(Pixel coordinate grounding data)
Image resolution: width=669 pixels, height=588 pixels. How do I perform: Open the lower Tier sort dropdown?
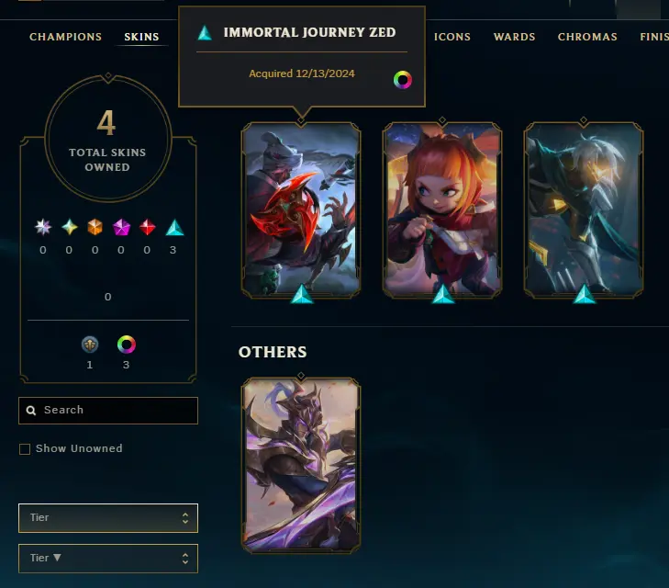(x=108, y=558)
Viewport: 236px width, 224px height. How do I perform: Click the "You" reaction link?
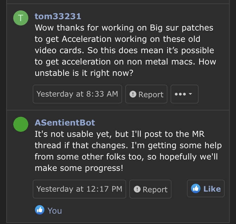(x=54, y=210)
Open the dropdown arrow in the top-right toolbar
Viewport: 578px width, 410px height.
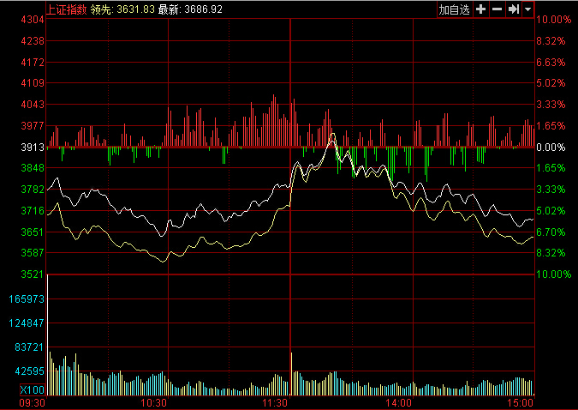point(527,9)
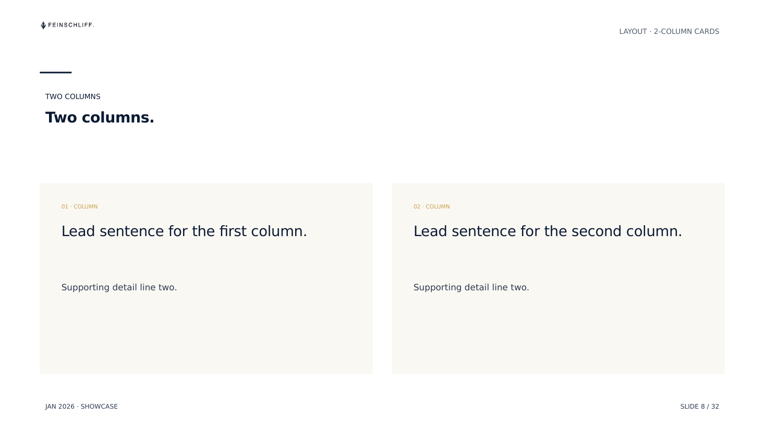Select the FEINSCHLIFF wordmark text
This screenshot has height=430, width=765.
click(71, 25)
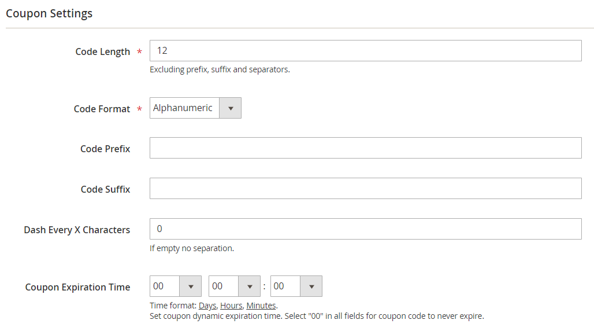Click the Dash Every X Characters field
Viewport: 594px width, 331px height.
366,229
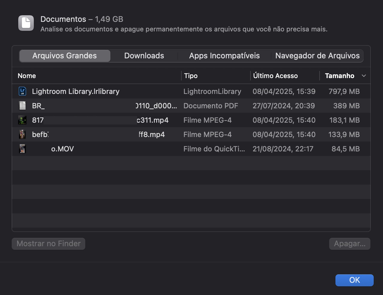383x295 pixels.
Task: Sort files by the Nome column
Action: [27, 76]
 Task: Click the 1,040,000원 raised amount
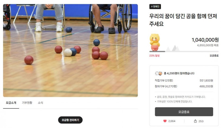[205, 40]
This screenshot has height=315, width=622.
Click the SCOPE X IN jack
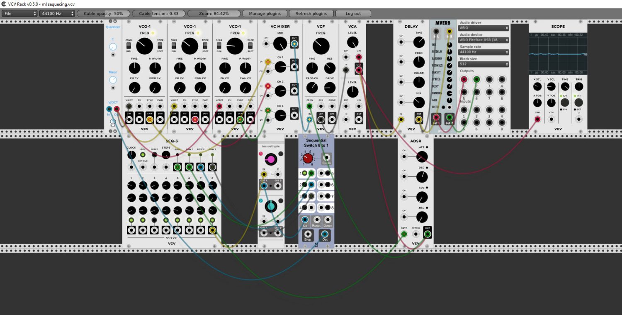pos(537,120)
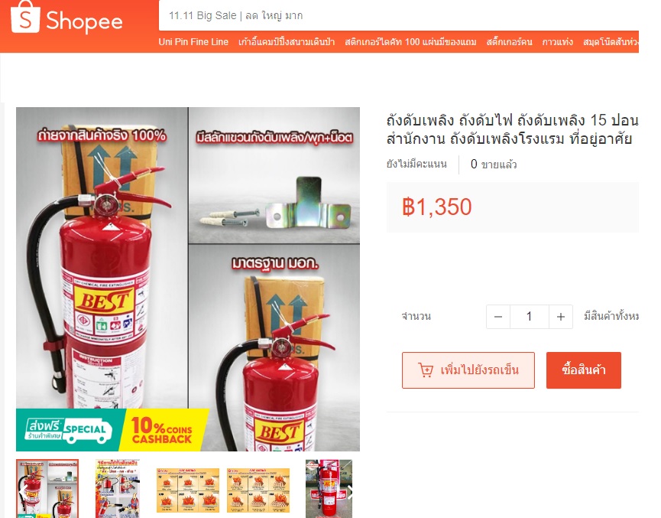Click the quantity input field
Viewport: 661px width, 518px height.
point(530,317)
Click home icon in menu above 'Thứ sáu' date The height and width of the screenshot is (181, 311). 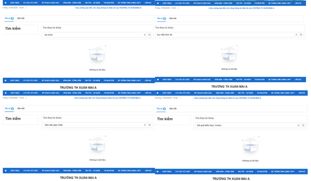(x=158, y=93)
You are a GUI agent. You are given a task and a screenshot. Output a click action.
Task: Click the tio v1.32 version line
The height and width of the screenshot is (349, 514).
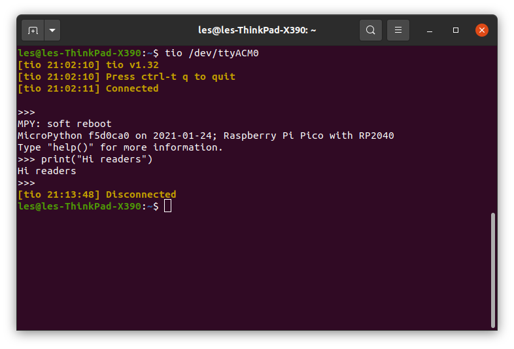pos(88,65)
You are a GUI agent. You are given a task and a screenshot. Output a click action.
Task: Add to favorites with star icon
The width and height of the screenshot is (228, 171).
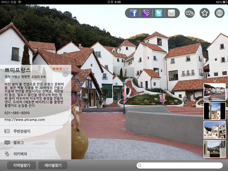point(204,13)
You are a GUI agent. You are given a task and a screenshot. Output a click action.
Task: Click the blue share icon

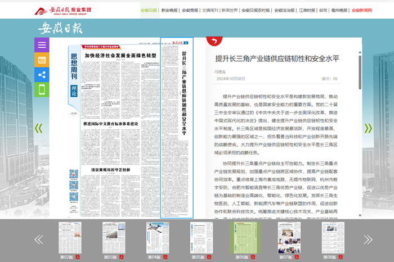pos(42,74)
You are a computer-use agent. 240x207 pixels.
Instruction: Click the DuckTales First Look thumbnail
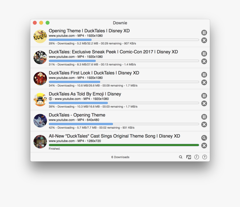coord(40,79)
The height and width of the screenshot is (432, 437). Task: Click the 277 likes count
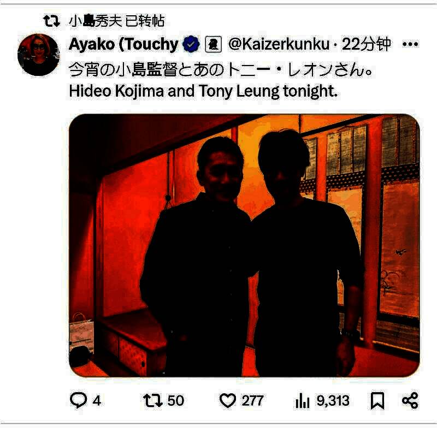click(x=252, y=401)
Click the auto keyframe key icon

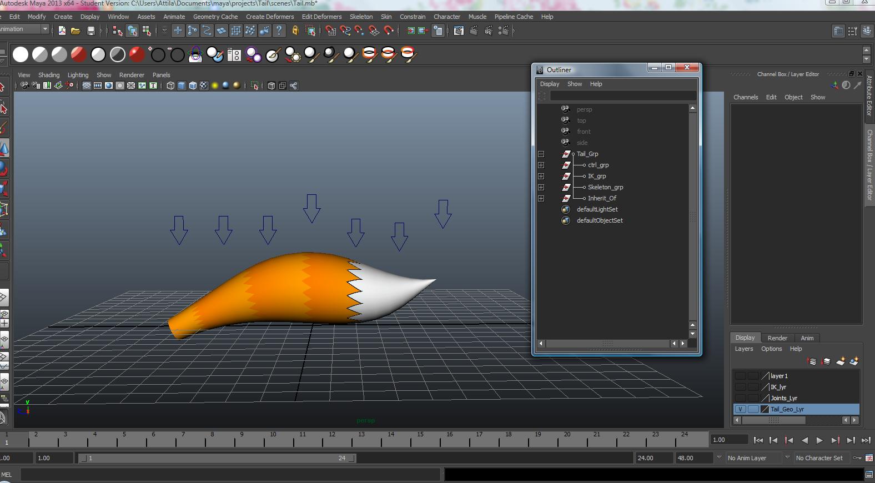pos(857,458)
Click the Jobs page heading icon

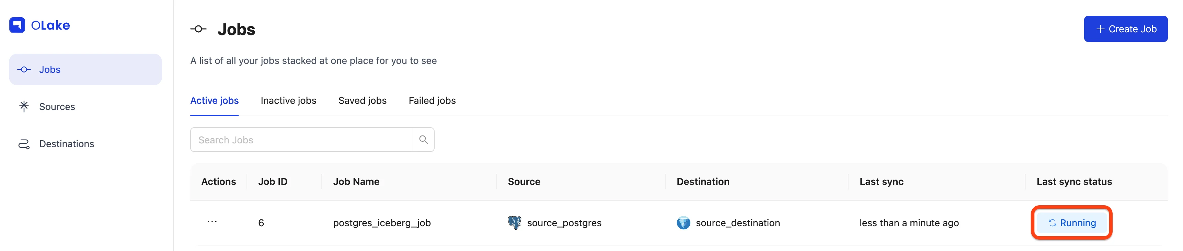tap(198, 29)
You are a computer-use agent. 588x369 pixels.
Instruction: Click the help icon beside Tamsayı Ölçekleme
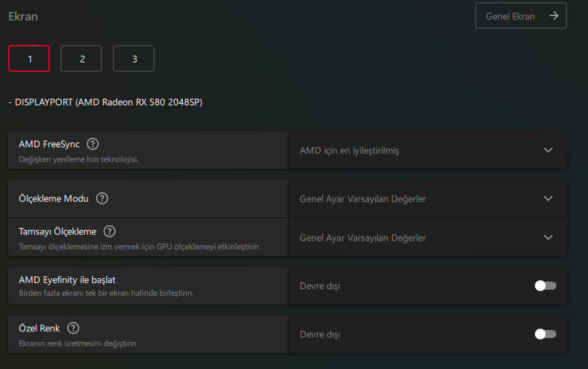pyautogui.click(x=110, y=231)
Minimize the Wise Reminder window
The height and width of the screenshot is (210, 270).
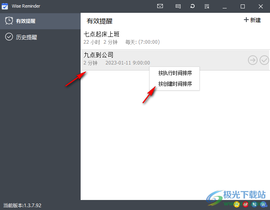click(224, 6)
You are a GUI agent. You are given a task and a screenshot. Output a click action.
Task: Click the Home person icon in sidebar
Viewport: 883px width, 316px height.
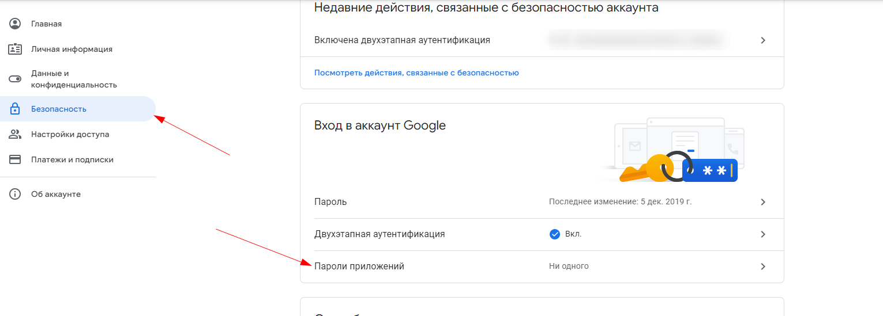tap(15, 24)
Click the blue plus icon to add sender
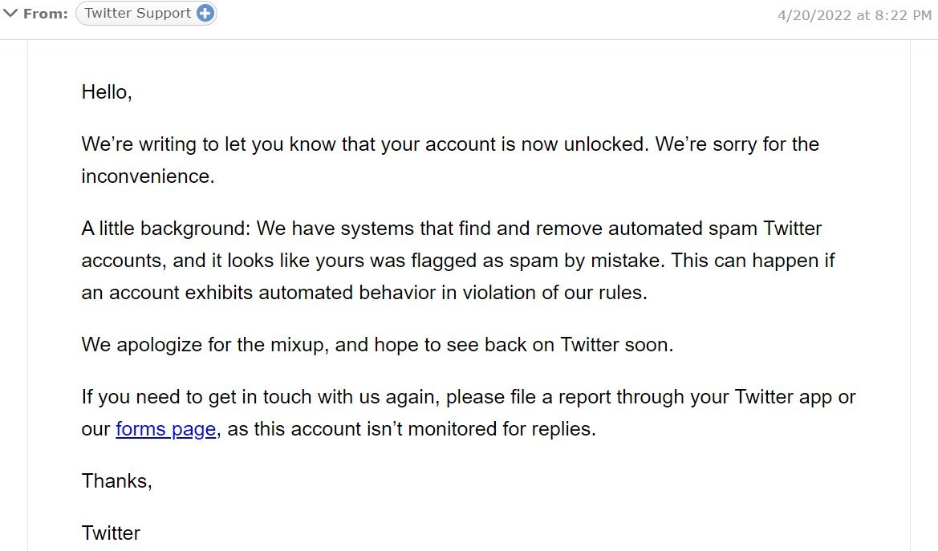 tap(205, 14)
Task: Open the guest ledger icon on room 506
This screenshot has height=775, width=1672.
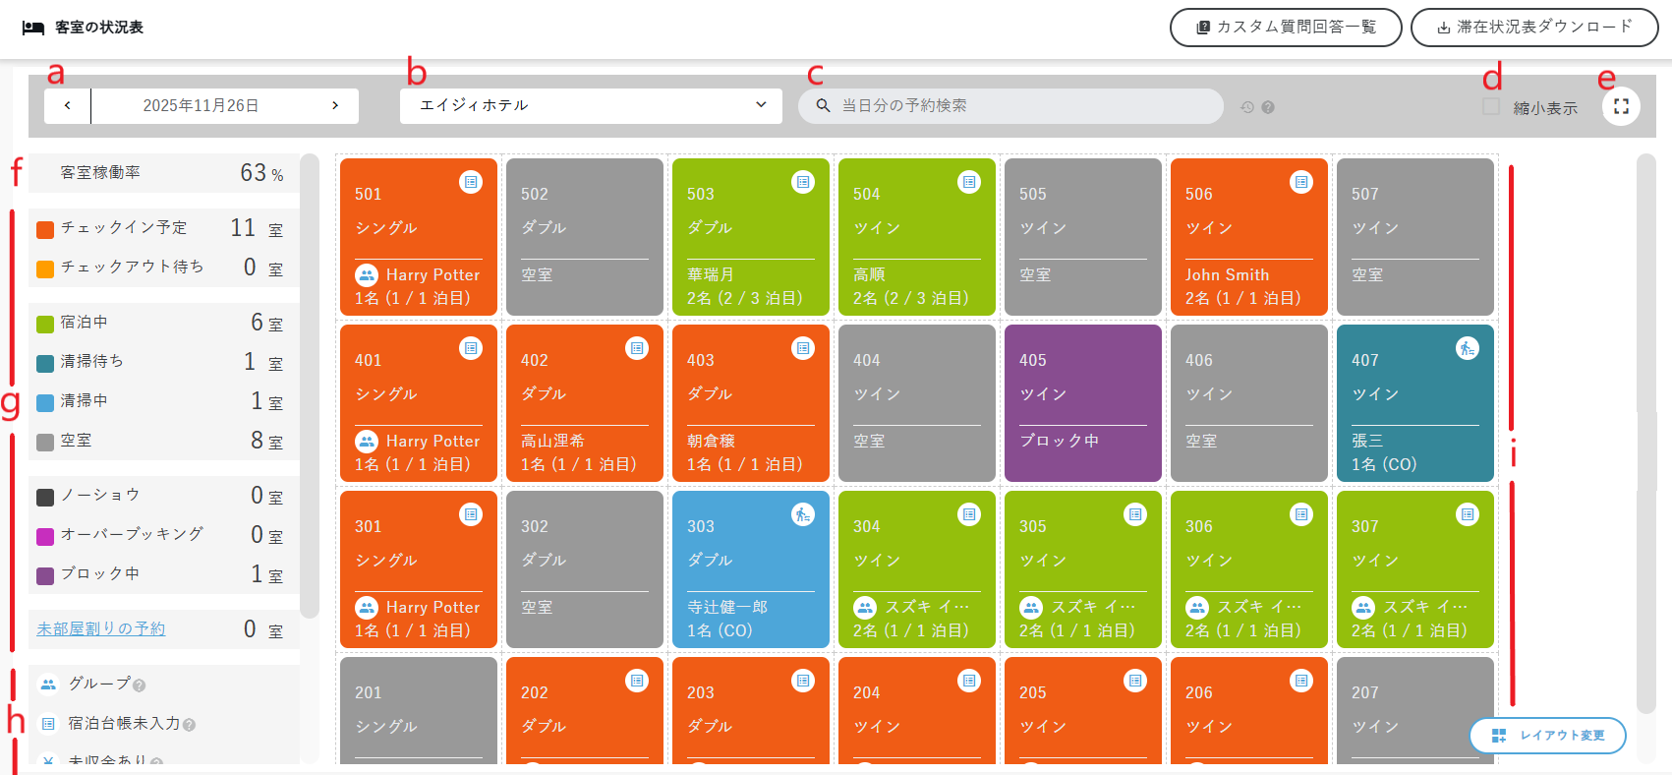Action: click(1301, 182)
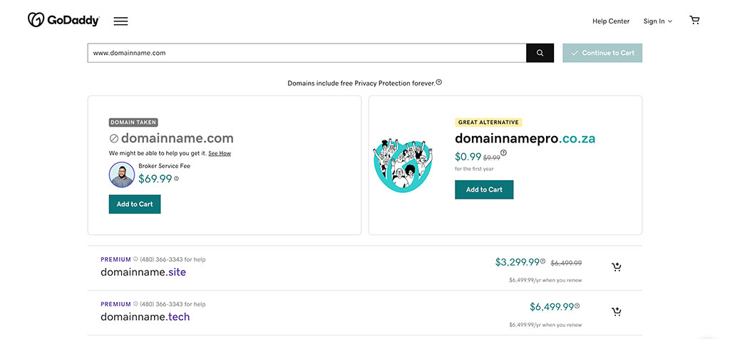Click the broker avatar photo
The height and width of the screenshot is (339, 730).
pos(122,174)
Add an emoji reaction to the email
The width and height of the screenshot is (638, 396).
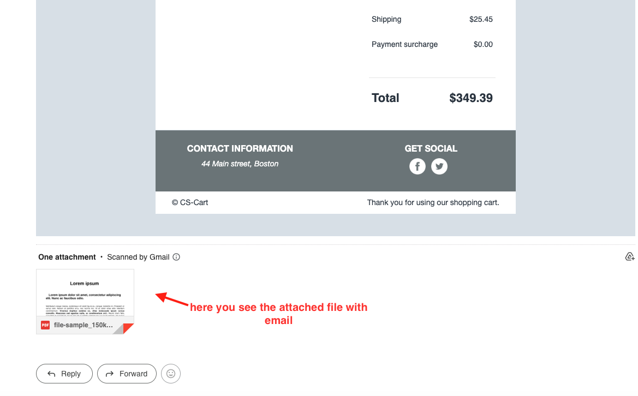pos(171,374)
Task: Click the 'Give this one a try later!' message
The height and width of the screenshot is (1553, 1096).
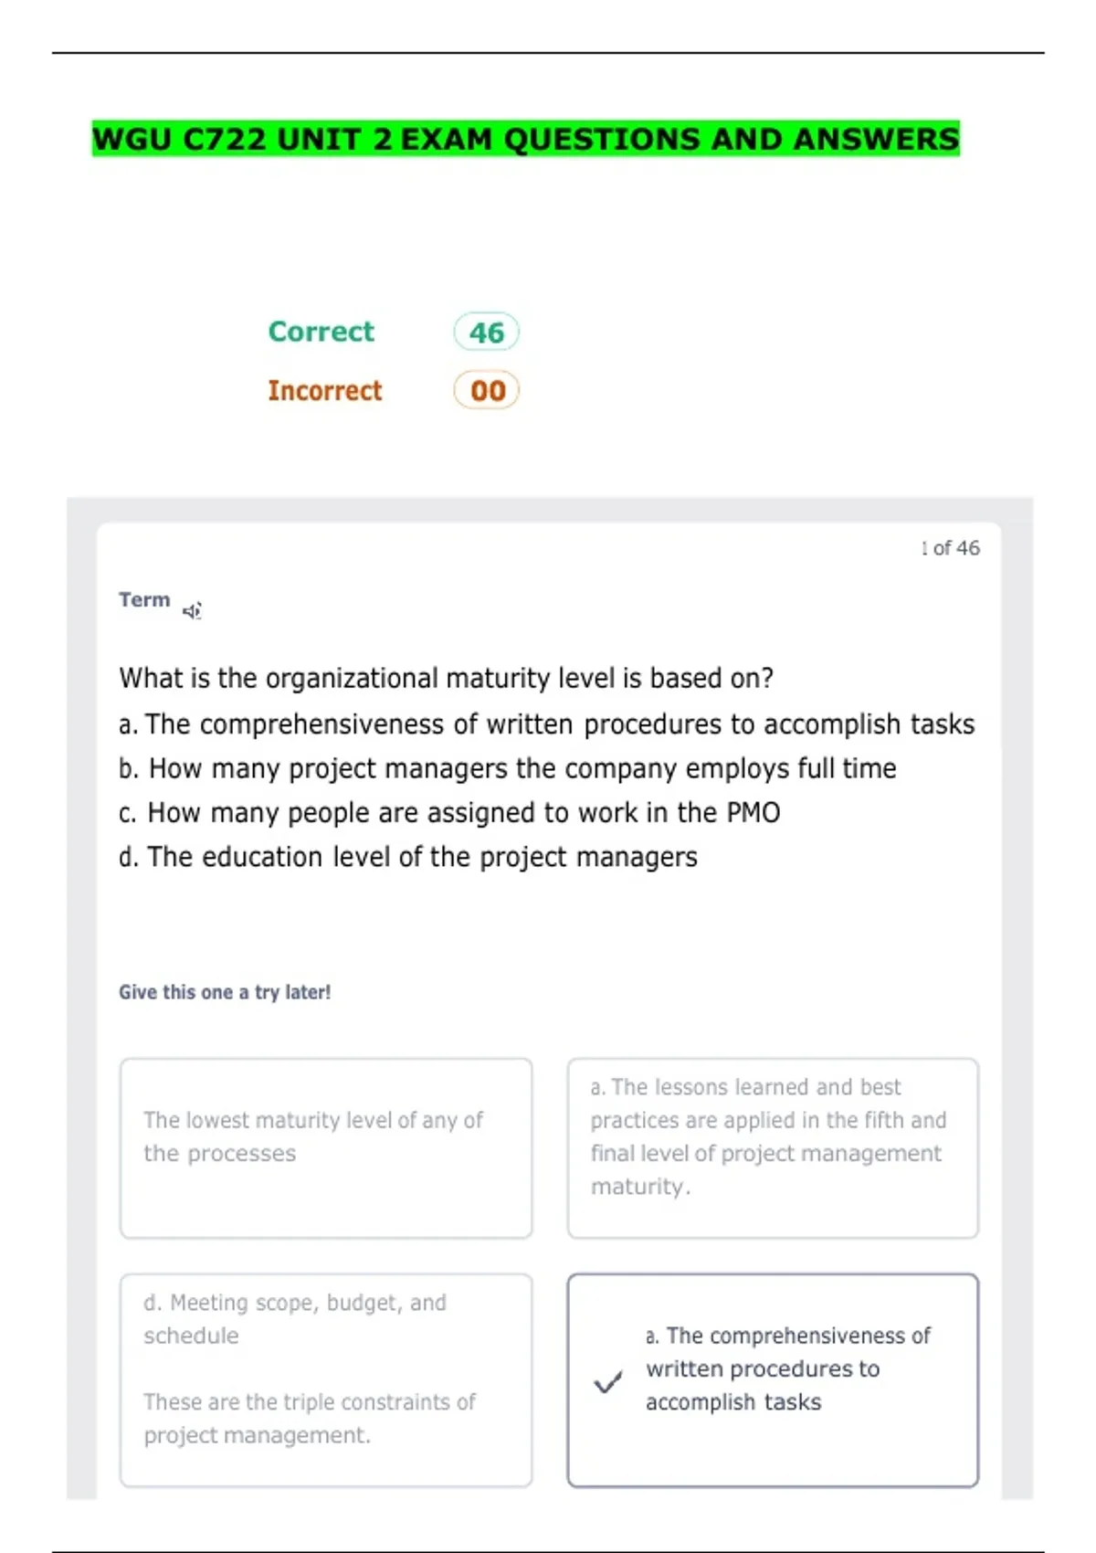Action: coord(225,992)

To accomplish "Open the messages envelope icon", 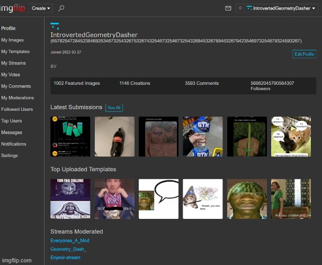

- _TASK BRIEF_
For this exercise, return exactly the lines above from the line with "Click the blue plus icon to add sender" through the line with "Add an emoji reaction to the email", both included. Do not copy the pictures.

- _RESPONSE TO THE EXERCISE_
Click the blue plus icon to add sender
 tap(205, 14)
Task: Open the guest ledger icon on room 506
This screenshot has height=775, width=1672.
Action: click(1301, 182)
Click the broker avatar photo
The height and width of the screenshot is (339, 730).
pos(122,174)
Add an emoji reaction to the email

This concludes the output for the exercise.